Immunoglobulin G follow-up and immune response longevity analysis in SARS-CoV-2 convalescent patients and vaccinated individuals: A longitudinal analysis

Abstract

BACKGROUND: Although the detection of immunoglobulin G (IgG) molecules has long been considered to be crucial for successful humoral immune defence against infections and harmful metabolites, it has become increasingly important in relation to SARS-CoV-2 research. OBJECTIVE: To compare longitudinal changes in IgG titres in post-infection and post-vaccination Iraqi participants, and to estimate the protective benefits of the two principal vaccines used in Iraq.
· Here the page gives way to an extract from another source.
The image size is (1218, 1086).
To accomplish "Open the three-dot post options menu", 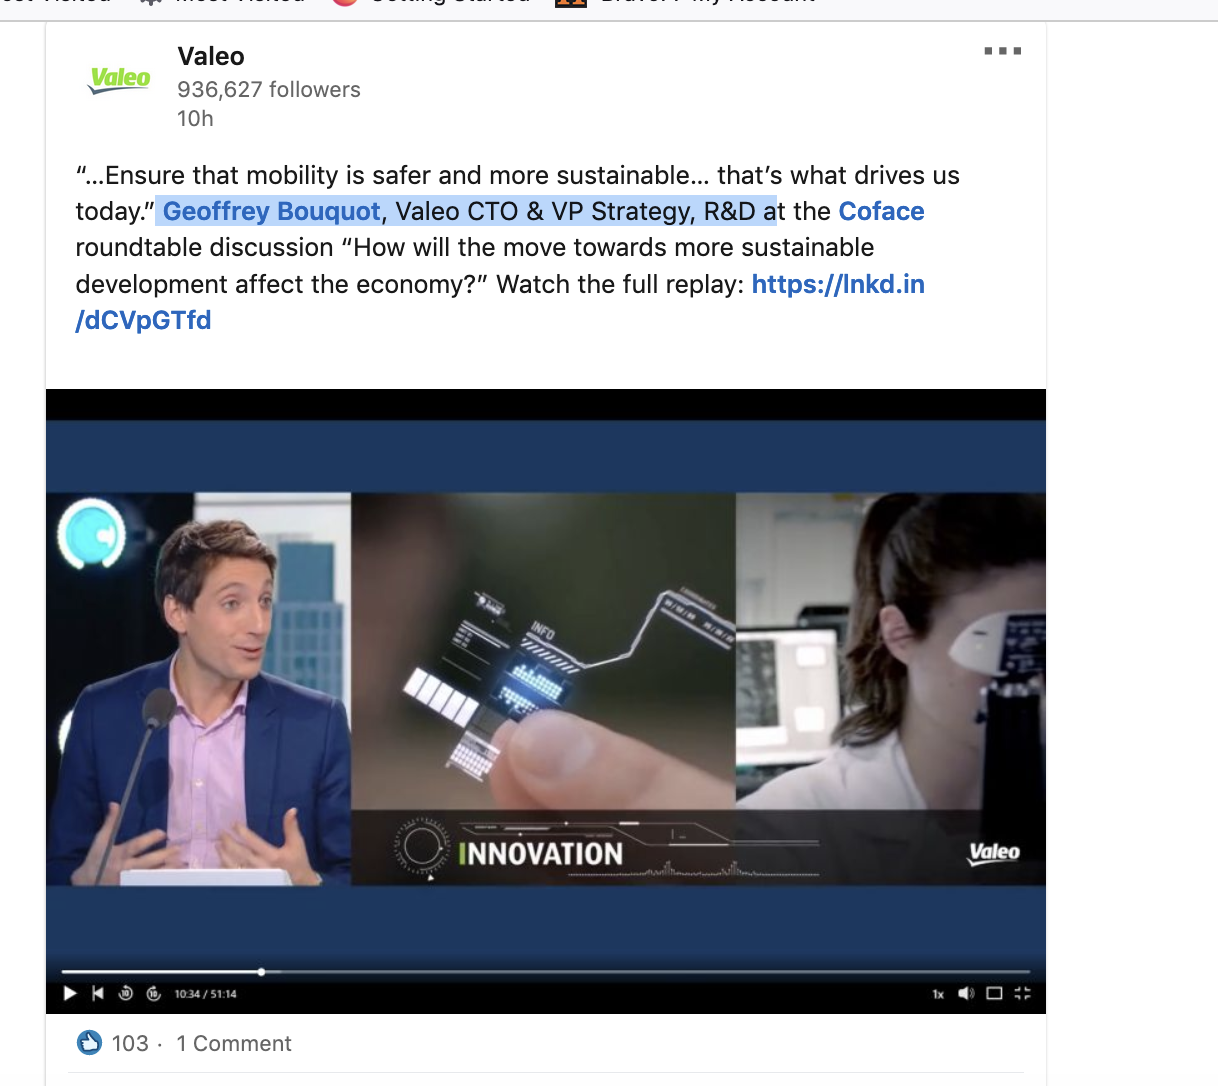I will click(1002, 51).
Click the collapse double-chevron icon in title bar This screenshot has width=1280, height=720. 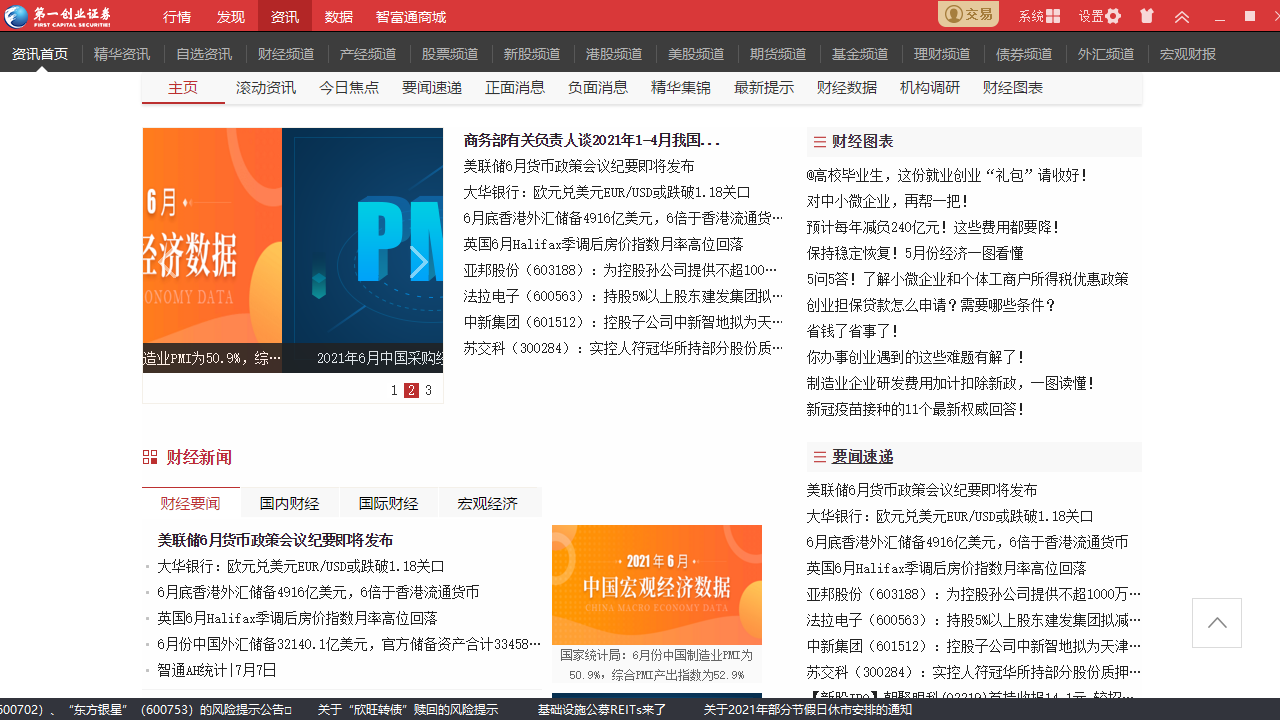coord(1183,15)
METHODS: This quantitative study used samples from SARS-CoV-2 recovered patients (n= 75), those vaccinated with two doses of Pfizer or Sinopharm vaccine (n= 75), and healthy unvaccinated individuals (n= 50) who formed a control group. Participant ages (range 20–80 years) and sex (52.7% men, 47.3% females). An enzyme-linked immunosorbent assay was used to measure IgG. RESULTS: IgG antibody levels peaked in the first month and tapered off in the following three months in both convalescent and vaccinated groups. The latter showed a significant decrease in IgG titres than in the convalescent group. Samples from the group given the mRNA vaccination that targeted spike (S) proteins might have a cross-reactivity between nucleocapsid (N) and spike (S) proteins. CONCLUSIONS: Participants who had recovered from or who were vaccinated against SARS-CoV-2 exhibited a protective, persistent and durable humoral immune response for at least a month. This was more potent in the SARS-CoV-2 convalescent group compared to the vaccinated cohort. The IgG titres decayed faster after vaccination with Sinopharm than following the Pfizer-BioNTech vaccine.